Exercise goal: Locate every line in the records below that contains the word "Android", and copy each one.

Input:
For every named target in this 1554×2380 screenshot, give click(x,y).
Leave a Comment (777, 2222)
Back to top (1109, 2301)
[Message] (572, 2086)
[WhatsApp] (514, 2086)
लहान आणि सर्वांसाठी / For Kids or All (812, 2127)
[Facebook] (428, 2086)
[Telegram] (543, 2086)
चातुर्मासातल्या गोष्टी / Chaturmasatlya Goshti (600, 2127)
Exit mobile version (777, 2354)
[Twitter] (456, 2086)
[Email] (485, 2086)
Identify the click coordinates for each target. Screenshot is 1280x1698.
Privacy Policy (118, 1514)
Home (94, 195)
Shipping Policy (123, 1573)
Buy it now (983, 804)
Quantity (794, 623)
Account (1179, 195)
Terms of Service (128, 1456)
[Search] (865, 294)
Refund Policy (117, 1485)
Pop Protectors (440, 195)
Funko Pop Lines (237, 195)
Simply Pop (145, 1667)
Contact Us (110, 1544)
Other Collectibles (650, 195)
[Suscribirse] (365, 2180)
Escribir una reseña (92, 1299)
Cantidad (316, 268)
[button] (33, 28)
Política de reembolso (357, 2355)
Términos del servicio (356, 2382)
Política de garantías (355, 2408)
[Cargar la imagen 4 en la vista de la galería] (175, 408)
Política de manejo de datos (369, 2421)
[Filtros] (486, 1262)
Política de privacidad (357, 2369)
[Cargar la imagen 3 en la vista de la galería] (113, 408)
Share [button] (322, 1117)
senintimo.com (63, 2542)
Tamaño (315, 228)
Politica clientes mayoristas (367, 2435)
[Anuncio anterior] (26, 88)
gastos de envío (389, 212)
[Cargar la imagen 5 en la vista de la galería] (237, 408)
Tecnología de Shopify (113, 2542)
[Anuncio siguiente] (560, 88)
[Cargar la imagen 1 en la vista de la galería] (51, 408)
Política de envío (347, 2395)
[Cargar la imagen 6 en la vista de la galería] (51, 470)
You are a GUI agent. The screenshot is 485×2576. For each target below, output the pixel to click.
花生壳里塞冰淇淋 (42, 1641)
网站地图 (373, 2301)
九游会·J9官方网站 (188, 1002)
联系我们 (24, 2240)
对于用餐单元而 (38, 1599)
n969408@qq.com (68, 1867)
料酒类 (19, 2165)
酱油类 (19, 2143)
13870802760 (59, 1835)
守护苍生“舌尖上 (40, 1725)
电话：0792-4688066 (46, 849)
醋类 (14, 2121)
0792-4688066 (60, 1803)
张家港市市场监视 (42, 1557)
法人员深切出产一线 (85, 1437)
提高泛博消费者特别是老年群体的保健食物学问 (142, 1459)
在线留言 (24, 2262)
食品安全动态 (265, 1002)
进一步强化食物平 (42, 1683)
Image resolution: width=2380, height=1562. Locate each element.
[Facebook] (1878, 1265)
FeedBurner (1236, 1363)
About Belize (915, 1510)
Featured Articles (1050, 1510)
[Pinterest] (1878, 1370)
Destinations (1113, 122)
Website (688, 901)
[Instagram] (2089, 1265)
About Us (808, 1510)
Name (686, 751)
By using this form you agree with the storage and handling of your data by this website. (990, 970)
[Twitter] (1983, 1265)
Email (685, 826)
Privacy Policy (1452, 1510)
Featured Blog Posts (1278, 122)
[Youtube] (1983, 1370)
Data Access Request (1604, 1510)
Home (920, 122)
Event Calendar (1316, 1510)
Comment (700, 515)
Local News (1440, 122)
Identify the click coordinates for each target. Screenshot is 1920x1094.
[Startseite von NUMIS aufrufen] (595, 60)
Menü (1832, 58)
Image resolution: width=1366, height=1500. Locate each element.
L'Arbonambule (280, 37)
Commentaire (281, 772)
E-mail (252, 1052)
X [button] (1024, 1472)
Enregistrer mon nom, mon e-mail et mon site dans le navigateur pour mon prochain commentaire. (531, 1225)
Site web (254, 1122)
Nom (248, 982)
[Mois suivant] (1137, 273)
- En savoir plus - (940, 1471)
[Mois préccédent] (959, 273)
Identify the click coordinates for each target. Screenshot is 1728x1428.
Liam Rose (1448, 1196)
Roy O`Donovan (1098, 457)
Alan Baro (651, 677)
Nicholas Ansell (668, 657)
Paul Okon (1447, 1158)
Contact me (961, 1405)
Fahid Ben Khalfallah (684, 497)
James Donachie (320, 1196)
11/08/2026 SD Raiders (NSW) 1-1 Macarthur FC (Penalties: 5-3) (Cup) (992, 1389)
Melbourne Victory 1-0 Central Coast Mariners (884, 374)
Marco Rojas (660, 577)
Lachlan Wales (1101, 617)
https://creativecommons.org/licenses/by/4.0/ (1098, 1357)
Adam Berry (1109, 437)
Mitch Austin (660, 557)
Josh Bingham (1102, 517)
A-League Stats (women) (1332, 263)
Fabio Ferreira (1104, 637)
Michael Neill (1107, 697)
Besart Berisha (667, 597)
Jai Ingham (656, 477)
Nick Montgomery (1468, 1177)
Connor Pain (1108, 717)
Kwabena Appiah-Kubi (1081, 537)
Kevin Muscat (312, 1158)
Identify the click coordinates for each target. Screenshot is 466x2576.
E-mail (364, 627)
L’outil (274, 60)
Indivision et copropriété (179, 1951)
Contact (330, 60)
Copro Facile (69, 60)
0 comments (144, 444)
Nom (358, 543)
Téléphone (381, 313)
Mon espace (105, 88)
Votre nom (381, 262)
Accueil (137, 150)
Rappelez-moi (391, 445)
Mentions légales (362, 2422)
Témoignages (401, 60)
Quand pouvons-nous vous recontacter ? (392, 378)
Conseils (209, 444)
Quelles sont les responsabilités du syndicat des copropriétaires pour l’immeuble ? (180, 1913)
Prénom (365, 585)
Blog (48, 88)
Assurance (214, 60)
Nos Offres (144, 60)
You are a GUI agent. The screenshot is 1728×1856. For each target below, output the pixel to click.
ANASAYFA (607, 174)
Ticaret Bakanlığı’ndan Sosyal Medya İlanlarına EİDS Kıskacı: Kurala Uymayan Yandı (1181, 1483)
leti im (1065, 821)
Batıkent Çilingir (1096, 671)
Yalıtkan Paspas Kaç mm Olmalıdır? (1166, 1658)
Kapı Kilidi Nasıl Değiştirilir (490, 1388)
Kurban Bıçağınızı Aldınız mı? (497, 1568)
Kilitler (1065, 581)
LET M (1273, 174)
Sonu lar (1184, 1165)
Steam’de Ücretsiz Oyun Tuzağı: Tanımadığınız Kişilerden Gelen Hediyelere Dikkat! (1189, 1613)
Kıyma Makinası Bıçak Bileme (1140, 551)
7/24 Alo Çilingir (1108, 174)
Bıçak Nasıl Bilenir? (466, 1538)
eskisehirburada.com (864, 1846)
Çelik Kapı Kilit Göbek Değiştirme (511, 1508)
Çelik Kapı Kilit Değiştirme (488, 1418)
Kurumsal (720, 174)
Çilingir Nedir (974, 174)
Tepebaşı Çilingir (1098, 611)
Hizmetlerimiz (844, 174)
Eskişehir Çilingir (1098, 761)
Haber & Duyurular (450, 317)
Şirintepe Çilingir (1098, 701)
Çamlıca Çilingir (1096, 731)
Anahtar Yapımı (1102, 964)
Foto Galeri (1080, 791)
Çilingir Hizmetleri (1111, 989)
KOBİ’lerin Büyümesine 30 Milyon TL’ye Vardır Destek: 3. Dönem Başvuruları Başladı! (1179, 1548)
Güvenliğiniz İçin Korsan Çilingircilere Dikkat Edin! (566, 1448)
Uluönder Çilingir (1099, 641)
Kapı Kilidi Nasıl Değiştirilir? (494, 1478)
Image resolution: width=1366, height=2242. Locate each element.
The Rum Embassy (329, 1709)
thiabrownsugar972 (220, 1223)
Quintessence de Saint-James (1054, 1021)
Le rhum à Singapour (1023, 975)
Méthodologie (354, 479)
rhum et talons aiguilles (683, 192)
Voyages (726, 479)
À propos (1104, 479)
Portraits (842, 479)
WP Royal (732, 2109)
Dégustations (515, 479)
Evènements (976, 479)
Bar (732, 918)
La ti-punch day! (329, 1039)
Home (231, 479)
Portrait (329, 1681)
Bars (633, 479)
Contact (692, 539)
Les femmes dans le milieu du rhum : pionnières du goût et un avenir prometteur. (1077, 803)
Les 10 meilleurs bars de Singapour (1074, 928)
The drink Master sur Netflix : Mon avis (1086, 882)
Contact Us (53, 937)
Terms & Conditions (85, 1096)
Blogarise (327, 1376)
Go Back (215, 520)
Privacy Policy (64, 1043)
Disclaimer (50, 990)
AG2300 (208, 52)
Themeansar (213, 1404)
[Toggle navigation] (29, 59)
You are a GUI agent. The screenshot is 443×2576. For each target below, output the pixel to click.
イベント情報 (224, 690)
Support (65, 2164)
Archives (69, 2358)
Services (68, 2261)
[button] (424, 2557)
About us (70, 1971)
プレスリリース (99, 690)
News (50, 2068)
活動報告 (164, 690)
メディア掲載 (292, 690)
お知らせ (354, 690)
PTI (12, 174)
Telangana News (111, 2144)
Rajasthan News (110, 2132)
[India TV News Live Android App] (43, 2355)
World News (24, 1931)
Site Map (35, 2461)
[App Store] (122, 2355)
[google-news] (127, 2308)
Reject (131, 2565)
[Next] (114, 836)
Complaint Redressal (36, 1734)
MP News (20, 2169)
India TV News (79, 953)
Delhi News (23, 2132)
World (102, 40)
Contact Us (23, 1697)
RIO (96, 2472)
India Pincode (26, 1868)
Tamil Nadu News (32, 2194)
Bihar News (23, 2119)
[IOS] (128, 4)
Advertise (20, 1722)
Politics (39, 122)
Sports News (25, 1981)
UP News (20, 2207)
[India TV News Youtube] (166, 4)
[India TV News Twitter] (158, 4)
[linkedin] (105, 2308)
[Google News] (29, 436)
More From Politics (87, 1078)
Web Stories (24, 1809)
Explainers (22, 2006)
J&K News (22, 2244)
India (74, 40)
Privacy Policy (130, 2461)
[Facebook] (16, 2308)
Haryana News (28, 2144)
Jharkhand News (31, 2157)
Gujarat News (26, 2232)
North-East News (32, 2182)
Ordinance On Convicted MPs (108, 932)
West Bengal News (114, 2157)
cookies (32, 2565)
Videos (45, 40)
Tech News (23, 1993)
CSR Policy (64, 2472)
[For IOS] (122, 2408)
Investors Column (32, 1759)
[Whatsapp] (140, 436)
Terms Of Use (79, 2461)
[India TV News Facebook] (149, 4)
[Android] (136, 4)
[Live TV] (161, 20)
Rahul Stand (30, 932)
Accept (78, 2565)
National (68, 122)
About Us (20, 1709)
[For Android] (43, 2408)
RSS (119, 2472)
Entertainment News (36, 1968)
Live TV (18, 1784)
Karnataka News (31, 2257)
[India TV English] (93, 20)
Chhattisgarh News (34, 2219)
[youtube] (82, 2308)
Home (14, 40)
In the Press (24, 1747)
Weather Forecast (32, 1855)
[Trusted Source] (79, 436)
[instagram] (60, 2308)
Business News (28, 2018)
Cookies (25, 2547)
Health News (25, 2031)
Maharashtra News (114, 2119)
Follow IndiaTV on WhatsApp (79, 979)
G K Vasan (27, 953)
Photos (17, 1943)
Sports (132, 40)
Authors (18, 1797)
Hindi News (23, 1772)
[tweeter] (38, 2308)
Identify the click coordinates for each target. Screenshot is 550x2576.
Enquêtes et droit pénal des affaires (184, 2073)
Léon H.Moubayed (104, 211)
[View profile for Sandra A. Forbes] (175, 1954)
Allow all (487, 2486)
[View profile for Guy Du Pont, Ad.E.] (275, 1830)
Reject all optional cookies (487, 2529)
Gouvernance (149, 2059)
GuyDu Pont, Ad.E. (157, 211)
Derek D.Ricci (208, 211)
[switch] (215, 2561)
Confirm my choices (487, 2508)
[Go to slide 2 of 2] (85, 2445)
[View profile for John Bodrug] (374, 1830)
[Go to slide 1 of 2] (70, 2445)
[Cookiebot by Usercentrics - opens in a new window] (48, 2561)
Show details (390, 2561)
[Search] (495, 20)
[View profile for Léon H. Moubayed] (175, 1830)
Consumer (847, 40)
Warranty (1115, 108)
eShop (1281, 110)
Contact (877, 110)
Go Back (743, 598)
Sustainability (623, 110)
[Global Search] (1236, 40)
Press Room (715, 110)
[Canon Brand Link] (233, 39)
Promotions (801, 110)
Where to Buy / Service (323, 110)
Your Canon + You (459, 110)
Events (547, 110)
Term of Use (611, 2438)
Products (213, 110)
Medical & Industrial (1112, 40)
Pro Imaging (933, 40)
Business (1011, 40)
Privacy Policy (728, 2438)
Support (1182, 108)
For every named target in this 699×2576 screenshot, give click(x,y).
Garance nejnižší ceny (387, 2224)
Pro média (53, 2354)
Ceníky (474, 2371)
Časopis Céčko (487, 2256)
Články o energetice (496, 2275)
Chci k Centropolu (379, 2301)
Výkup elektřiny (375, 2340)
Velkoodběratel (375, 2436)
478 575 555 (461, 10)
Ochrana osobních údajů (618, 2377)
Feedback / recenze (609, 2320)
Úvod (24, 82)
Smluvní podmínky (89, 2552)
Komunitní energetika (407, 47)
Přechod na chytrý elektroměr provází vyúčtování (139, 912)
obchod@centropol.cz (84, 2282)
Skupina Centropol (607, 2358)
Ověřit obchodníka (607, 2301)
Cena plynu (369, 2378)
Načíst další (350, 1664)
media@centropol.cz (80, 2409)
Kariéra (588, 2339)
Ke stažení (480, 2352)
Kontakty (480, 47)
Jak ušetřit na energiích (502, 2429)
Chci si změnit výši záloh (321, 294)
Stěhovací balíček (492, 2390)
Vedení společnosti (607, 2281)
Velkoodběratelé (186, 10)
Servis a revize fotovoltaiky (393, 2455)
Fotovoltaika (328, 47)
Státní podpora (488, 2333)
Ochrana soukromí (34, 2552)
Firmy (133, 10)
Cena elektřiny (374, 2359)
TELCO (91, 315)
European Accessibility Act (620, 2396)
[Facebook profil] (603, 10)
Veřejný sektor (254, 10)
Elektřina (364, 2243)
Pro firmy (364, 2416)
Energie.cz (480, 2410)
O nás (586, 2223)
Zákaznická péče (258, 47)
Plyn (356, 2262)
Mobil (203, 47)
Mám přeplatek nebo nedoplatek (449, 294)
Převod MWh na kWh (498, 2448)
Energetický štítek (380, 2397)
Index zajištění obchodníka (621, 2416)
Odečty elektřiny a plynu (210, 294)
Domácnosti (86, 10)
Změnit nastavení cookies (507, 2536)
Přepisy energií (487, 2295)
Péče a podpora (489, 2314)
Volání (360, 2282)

Solution:
[India TV News Live Android App] (43, 2355)
[Android] (136, 4)
[For Android] (43, 2408)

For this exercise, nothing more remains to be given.